Punctuation Model v2.5 Released

Today we've released an updated Automatic Punctuation and Casing Restoration model (Punctuation v2.5)! This update results in improved capitalization of proper nouns in transcripts, reduces over-capitalization issues where some words like were being incorrectly capitalized, and improves some edge cases around words with commas around them. For example:

"....in the Us" now becomes "....in the US."
"whatsapp," now becomes "WhatsApp,"

August 3, 2021

Content Safety Model (v7) Released

We have released an updated Content Safety Model - v7! Performance for 10 out of all 19 Content Safety labels has been improved, with the biggest improvements being for the Profanity and Natural Disasters labels.

August 2, 2021

Real-Time Transcription Model v1.1 Released

We have just released a major real-time update!

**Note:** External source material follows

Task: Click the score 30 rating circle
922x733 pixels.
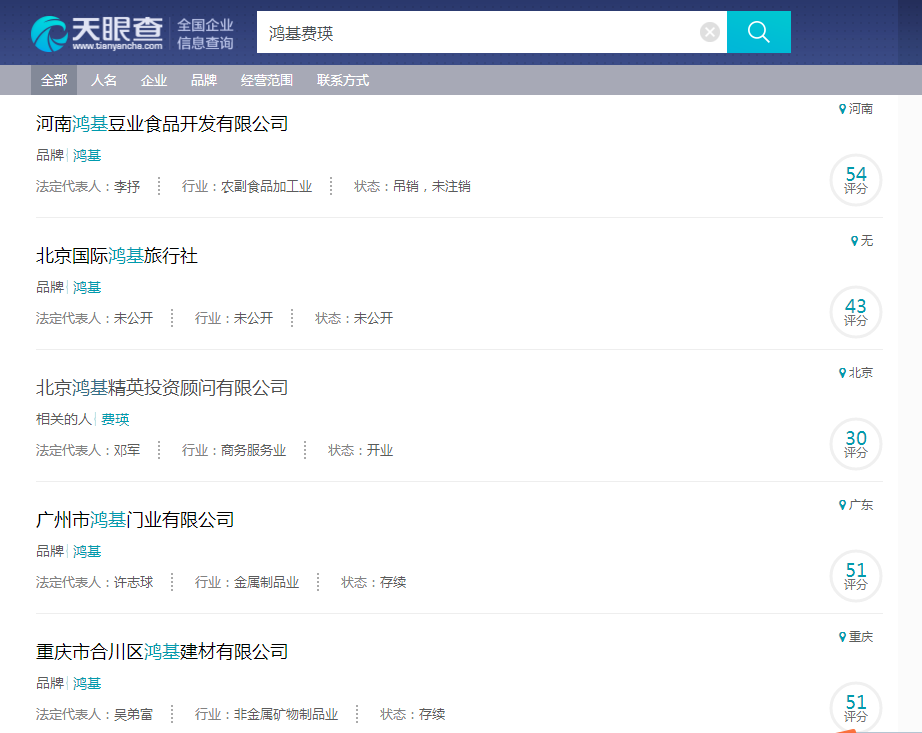Action: pos(855,444)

Developers will now be able to use the word_boost parameter in requests to the real-time API, allowing you to introduce your own custom vocabulary to the model for that given session! This custom vocabulary will lead to improved accuracy for the provided words.

General Improvements

We will now be limiting one websocket connection per real-time session to ensure the integrity of a customer's transcription and prevent multiple users/clients from using the websocket same session.

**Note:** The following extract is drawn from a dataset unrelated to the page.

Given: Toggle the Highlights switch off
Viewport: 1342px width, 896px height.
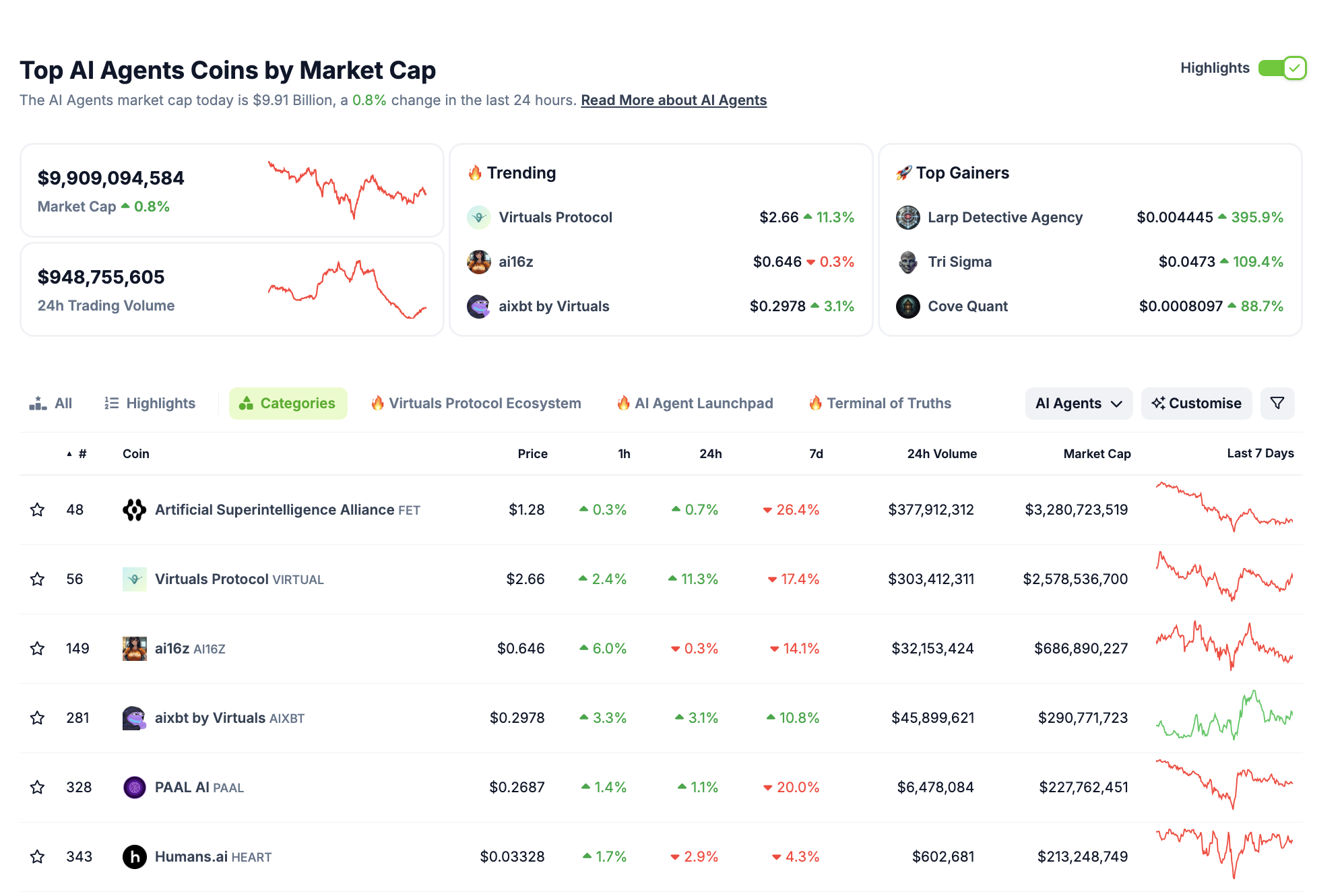Looking at the screenshot, I should pos(1282,68).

Note: Developers can still have multiple real-time sessions open in parallel, up to the Concurrency Limit on the account. For example, if an account has a Concurrency Limit of 32, that account could have up to 32 concurrent real-time sessions open.

August 2, 2021

Topic Detection Model v2 Released

Today we have released v2 of our Topic Detection Model. This new model will predict multiple topics for each paragraph of text, whereas v1 was limited to predicting a single. For example, given the text:

"Elon Musk just released a new Tesla that drives itself!"

v1:

Automotive>AutoType>DriverlessCars: 1

v2:

Automotive>AutoType>DriverlessCars: 1
PopCulture : 0.84
PopCulture>CelebrityStyle: 0.56

This improvement will result in the visual output looking significantly better, and containing more informative responses for developers!

July 29, 2021

Increased Number of Categories Returned for Topic Detection Summary

In this minor improvement, we have increased the number of topics the model can return in the summary key of the JSON response from 10 to 20.